═══ SUPPLIED TEXT

Match, Game On: Borrowers and lending agents in securities transactions executed through EquiLend, an electronic trading platform, will now be able to reconcile far more transaction details and enable lending departments to work smarter.
Although EquiLend’s new matching engine is still geared to US and foreign securities, the company expects it to have greatest uptick in Europe and Asia-Pacific where broker-dealers must meet shorter settlement timetables. Faster matching means they are more likely to receive the securities in time to meet their obligations, thereby avoiding settlement fails and cleanup costs.
The new matching engine Trade Match, say EquiLend officials, will match more information about the securities transaction than the older Settlement Comparison system, which handled only settlement details such as the value of the contract, the share quantity, settlement date and BIC IDs. Trade Match will additionally identify breaks in trade economics, prepayment requirements and dividend requirements.
Where Trade Match really steps ahead of its predecessor is including the details of the securities lending deals for fixed income assets, and making it easier for users to see what discrepancies they must address first. The result is reduced need for ongoing emails or calls between borrowers and lenders which can, in a worst case scenario, delay the delivery of securities from the lending agent to the borrower or delay the return of securities from the borrower to the lending agent.
Delivering and receiving more information through an automated platform can reduce manual workload in the middle and back offices of securities lending units to just addressing the breaks, which are commonly value amount, settlement date, unit quantity, currency and BICs. One more benefit for lending agents: keeping better track of outgoing and incoming securities from borrowers, allowing them to better manage overall inventory for underlying clients.
Collateral Optimization and Big Data: Relying on Big Data pre-trade scenario analysis could be the best way for financial firms to optimize the use of collateral, but the practice isn’t for all, cautions 4sight Financial Software in a new white paper.
With collateral costs rising and new regulations expected to drive up demand for collateral, collateral optimization remains the mantra in 2015. How to achieve it is an entirely different matter as the two popular approaches are far from ideal. Centralizing collateral inventory and ranking collateral in order of cost will generate some cost savings but it doesn’t look holistically at the collateral pool or all of the firm’s counterparties, says 4sight. Ranking counterparties according to how easy they are to please — based on the collateral they accept — will also be imperfect. The reason: the order in which an algorithm assigns collateral to each counterparty can influence what collateral remains in the pool for others and skews the results of the remaining allocations.
To find the cheapest collateral across all counterparties, 4sight describes an optimal approach in five steps: 1) perform an optimization run allocating in a given order to counterparties; 2) calculate the total end cost for this allocation; 3) perform the run again but in a different order, generating a total cost for this allocation; 4) carry out every possible permutation of allocation sequences, and 5) compare the costs to find the cheapest sequence.

══════

TRY IT.
Continue the securities lending and collateral news piece from where it stops, picking up after the five-step approach.

═══ EXTRACTED ENTRIES

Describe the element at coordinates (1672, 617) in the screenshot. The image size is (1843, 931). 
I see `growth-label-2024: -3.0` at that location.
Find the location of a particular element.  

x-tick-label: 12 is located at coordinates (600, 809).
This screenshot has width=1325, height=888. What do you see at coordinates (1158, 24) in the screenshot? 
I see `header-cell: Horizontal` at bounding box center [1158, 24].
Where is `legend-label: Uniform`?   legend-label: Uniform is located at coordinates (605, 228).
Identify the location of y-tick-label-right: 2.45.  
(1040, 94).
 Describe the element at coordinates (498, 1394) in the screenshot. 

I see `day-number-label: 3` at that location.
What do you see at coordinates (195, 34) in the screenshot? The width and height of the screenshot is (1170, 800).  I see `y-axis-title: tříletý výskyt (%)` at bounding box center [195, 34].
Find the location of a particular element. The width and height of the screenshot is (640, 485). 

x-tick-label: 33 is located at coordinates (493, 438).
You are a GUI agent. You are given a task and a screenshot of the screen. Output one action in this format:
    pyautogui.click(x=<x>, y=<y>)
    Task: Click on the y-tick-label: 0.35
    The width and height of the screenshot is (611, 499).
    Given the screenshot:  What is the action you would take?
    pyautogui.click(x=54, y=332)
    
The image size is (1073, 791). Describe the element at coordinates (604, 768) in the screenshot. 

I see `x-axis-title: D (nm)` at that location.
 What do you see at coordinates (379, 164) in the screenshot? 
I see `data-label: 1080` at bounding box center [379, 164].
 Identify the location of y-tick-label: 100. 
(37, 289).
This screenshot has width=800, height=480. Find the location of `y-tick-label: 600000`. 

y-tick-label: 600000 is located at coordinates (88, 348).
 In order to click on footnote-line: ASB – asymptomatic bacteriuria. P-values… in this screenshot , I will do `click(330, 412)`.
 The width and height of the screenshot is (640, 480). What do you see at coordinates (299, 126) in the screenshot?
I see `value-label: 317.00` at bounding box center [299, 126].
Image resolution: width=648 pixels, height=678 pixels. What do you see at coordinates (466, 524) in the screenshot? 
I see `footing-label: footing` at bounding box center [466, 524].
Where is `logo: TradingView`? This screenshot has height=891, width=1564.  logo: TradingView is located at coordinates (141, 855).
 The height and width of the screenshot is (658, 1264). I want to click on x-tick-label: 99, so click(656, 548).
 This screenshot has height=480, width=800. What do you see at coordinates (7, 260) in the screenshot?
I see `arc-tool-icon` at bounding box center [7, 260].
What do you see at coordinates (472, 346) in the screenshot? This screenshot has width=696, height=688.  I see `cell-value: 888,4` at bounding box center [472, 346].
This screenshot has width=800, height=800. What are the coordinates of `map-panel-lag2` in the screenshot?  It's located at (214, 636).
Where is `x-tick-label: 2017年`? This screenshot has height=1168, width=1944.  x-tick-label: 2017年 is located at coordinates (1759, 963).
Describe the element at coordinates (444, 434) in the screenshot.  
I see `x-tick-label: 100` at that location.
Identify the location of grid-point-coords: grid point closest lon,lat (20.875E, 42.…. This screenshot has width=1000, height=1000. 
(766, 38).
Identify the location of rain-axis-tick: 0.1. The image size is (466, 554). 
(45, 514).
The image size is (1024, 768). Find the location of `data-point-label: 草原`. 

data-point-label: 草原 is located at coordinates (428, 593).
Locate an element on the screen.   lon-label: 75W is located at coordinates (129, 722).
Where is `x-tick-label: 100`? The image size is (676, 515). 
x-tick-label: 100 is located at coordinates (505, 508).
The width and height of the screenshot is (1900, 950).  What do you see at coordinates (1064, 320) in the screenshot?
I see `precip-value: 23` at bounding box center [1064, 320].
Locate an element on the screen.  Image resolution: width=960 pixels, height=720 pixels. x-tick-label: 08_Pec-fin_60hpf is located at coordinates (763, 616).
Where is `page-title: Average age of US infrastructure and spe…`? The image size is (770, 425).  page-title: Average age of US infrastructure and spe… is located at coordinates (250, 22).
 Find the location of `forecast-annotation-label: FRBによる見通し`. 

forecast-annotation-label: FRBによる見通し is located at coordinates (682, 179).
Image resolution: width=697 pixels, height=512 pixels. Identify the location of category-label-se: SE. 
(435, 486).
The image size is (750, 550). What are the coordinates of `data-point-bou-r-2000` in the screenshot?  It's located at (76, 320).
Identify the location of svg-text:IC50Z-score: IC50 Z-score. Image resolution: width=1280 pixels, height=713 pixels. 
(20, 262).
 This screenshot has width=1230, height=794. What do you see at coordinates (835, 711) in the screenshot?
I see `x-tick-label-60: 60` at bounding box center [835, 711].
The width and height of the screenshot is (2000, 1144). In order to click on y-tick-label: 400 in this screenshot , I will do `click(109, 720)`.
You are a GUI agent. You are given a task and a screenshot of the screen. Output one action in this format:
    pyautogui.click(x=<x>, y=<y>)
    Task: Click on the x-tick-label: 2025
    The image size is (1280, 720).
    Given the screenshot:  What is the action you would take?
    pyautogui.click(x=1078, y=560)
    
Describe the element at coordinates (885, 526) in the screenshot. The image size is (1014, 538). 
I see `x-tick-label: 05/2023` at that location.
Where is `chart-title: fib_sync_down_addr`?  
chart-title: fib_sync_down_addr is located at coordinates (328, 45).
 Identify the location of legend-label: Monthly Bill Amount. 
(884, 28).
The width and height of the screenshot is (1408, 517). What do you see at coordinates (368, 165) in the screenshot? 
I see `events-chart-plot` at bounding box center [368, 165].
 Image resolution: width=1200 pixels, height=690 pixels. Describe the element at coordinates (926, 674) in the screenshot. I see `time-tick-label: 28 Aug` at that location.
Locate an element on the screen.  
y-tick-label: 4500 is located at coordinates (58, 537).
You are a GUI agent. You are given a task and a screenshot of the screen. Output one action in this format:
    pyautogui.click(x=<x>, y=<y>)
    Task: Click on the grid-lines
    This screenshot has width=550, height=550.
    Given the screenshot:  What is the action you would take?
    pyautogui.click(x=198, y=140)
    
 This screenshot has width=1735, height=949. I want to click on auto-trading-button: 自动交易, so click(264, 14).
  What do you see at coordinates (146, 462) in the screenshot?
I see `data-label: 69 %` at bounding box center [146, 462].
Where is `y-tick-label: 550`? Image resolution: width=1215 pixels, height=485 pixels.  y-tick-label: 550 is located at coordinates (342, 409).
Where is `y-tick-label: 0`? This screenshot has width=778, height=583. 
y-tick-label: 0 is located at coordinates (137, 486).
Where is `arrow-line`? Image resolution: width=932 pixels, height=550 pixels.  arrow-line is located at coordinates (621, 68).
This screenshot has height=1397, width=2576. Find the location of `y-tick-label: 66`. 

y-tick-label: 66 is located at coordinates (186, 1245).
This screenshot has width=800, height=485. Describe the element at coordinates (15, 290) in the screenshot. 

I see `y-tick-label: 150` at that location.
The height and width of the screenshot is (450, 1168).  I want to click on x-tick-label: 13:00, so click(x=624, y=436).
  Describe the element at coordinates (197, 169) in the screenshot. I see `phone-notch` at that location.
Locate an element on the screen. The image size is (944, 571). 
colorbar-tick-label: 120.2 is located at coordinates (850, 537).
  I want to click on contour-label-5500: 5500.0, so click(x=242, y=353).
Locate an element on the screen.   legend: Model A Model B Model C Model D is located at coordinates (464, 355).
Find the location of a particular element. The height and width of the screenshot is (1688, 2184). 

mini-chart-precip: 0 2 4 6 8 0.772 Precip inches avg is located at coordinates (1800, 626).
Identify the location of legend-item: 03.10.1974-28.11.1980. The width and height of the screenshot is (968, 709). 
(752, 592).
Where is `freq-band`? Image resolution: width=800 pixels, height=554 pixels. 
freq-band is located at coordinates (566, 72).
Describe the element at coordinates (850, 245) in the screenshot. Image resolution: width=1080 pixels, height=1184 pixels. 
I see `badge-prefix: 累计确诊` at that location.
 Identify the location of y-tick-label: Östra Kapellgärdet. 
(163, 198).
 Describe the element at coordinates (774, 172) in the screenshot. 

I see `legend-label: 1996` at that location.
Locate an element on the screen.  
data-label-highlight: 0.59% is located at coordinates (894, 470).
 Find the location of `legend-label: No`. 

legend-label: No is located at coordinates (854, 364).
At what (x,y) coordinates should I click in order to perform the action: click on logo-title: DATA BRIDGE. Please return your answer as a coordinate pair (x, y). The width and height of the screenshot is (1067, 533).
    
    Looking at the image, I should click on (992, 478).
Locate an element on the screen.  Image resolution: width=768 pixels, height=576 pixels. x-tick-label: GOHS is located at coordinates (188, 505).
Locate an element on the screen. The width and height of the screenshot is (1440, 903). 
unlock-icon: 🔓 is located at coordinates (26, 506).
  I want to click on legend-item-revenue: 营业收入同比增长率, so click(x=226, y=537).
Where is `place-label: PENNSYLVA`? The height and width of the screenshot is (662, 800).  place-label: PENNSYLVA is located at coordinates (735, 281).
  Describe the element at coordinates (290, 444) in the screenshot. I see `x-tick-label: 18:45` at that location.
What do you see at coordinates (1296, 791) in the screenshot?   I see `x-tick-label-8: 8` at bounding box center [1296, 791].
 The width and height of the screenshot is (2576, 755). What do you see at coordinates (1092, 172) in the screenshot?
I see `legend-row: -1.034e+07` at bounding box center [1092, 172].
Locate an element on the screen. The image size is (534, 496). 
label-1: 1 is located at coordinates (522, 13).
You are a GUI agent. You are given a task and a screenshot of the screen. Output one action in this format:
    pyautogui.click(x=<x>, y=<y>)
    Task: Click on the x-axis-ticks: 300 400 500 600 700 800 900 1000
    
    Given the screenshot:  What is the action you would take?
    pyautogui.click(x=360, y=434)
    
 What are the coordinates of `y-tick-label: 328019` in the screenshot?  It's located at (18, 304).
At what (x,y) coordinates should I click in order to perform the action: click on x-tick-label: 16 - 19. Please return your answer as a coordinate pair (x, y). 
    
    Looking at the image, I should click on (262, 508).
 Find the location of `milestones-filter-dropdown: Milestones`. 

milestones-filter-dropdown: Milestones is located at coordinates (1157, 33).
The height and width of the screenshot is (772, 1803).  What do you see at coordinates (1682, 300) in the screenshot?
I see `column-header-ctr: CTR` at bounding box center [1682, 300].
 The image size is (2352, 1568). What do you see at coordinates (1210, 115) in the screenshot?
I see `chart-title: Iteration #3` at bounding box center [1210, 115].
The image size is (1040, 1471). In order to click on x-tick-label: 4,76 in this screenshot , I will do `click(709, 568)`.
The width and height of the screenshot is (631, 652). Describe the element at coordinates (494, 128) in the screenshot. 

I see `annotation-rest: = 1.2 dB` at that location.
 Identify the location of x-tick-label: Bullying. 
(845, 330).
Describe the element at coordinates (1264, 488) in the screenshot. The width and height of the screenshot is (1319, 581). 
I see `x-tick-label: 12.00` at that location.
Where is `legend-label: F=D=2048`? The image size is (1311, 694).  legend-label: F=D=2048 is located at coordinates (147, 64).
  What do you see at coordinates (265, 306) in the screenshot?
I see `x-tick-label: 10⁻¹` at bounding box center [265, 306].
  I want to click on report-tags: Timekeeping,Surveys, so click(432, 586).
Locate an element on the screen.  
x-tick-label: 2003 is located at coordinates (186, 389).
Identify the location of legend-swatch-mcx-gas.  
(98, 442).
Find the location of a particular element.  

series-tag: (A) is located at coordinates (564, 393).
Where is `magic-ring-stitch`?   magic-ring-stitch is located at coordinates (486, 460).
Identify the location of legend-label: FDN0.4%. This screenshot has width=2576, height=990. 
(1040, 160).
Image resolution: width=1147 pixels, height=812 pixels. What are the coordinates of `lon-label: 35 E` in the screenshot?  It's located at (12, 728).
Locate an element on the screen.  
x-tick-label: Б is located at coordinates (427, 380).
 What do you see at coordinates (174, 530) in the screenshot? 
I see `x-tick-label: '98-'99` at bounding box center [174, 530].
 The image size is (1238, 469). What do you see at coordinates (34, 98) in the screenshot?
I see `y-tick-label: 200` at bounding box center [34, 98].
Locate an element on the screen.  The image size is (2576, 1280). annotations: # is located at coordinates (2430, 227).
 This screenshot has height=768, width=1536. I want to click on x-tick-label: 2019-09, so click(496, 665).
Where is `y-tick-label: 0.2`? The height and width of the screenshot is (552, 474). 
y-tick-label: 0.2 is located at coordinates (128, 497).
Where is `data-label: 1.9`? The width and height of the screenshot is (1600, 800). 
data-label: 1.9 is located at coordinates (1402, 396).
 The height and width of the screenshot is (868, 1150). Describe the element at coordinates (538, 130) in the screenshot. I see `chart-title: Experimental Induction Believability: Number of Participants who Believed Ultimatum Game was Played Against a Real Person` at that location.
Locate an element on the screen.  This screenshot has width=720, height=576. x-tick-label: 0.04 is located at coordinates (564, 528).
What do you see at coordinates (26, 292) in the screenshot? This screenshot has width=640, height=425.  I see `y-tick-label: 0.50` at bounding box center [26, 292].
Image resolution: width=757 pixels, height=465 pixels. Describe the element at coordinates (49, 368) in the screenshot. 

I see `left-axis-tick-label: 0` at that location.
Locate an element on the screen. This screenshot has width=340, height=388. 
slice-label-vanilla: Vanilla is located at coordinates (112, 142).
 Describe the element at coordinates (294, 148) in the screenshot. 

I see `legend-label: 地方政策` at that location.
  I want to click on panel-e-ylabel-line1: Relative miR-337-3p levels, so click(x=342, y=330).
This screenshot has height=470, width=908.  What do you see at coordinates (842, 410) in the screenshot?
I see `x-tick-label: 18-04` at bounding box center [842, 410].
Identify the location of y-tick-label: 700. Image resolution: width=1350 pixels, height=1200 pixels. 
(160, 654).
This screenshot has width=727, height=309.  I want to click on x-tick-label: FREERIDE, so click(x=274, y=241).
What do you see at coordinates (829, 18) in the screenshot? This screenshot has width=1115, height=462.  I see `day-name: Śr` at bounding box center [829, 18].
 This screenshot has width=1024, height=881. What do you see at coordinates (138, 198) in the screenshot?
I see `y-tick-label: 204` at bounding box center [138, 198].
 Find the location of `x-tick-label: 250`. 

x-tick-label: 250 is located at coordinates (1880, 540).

══════

RESPONSE BELOW.
However, 4sight recommends that financial firms consider whether it is worth the money, resources and time to apply more advanced optimization algorithms to squeeze the last few basis points of savings. The exact value of so-called Big Data optimization, the firm believes, will will ultimately depend on how much collateral increases in cost over time, the cost of hardware to crunch lots of data and the impact of new regulations.
Russia Advances: Large banks executing equity and bond trades over-the-counter will now have one more means to settle their trades on a delivery-versus payment basis.
They can do so in rubles, euros or US dollars using so-called central bank money, now that Russia’s National Settlement Depository has added a Model 1 type of delivery-versus payment settlement model. The NSD was already offering DVP settlement using the Model 2 and Model 3 approaches.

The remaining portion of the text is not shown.